Closure for module configuration?

rogerweb · July 10, 2021, 7:35pm

Hi,

When a user connects to my application via a Phoenix.Socket he/she provides a token (generated by another system) that I would like to verify and validate. I created a Token module to encapsulate all the verification and validation code. It uses Joken to actually do the job and it requires some configuration like creating a signer using a public_key and defining some validation functions for checking the claims (the iss for instance).

These two strings (public key and the expected issuer) are considered configuration and must be provided to the solution via environment variables.

Considering that this configuration part of the flow needs to be executed only once (when the application starts, for instance) and not every time a token is verified, I started wondering what would be the best design, i.e., how to perform the configuration only once and provide a simple verify_and_validate/1 function that takes only the token.

A closure seems to be an option. Example:

  def get_verify_fun(public_key, issuer) do
    config = token_config(issuer)
    signer = Joken.Signer.create("RS256", %{"pem" => public_key})
    fn token -> verify(config, token, signer) end
  end

  defp verify(config, token, signer) do
    with {:ok, claims} <- Joken.verify_and_validate(config, token, signer) do
      check_for_missing_claims(claims, @required_claims)
    end
  end

Now the question is: where to call the get_verify_fun/2 and/or how to make the returned function available to my code in the connect function in the Phoenix.Socket module?

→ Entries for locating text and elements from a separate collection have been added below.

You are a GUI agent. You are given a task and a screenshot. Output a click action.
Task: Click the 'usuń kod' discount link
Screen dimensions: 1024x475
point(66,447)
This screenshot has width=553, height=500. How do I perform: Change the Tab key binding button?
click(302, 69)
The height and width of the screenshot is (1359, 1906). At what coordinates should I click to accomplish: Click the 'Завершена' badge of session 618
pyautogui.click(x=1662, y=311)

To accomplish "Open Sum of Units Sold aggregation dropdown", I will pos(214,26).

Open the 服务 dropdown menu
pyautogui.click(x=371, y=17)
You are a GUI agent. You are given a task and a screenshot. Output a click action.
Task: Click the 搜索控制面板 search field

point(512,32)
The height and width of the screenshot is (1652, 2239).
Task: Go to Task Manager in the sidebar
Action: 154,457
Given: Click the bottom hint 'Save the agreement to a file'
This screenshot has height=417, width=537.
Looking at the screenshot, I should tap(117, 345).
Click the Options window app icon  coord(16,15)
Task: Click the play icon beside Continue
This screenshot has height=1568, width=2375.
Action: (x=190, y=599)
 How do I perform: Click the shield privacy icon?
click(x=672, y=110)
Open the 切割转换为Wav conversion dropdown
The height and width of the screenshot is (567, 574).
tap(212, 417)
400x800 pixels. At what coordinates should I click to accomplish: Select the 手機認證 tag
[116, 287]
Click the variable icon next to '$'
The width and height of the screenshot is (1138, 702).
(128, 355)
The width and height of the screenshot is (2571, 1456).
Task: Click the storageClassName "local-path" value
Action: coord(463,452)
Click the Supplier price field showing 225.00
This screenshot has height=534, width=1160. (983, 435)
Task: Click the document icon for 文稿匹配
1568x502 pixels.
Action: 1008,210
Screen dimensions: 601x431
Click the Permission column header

An option is to call the get_verify_fun/2 in my runtime.exs, store the returned function in the application scope using config and use Application.fetch_env! in the socket connect:

Example (runtime.exs):

public_key = get_env("TOKEN_PUBLIC_KEY") |> String.replace("\\n", "\n")
issuer = get_env("TOKEN_ISSUER")
verify = MyApp.Token.get_verify_fun(public_key, issuer)
config :myapp, verify_token: verify

It works but it doesn’t feel right. What do you think?

I know I can fall back to passing the config along with the token on every call to verify but then we would be executing the configuration part over and over. It might be not a big deal in this case if Joken is not doing much, but what if this “configuration” ou “preparation” part of the flow is expensive?

Sorry for the long and not so direct to the point question and let me know if I can clarify anything.

Cheers!

kokolegorille · July 10, 2021, 7:46pm

It looks like You want to cache your function when application start.

Probably using an Agent would be ok.
Or an Ets table (and a GenServer), to speed up think…
Or cachex.
Or a simple file, with :erlang.term_to_binary() and binary_to_term().

hauleth · July 10, 2021, 7:49pm

Or just application configuration

kokolegorille · July 10, 2021, 7:50pm

But it needs to be dynamic, at least when app starts

hauleth · July 10, 2021, 7:52pm

Application.put_env/3 call in Application.start/2 should do.

kokolegorille · July 10, 2021, 7:53pm

Ok, it’s simpler

rogerweb · July 11, 2021, 1:28pm

Thanks @kokolegorille, @hauleth, @dimitarvp and @gregvaughn for taking the time to read it and contribute.

Application.put_env/3 call in Application.start/2 should do.

Your suggestion is to store the resulting function in the application environment when it starts, right?

Isn’t it what I’m already doing, except that I’m using config in the runtime.exs?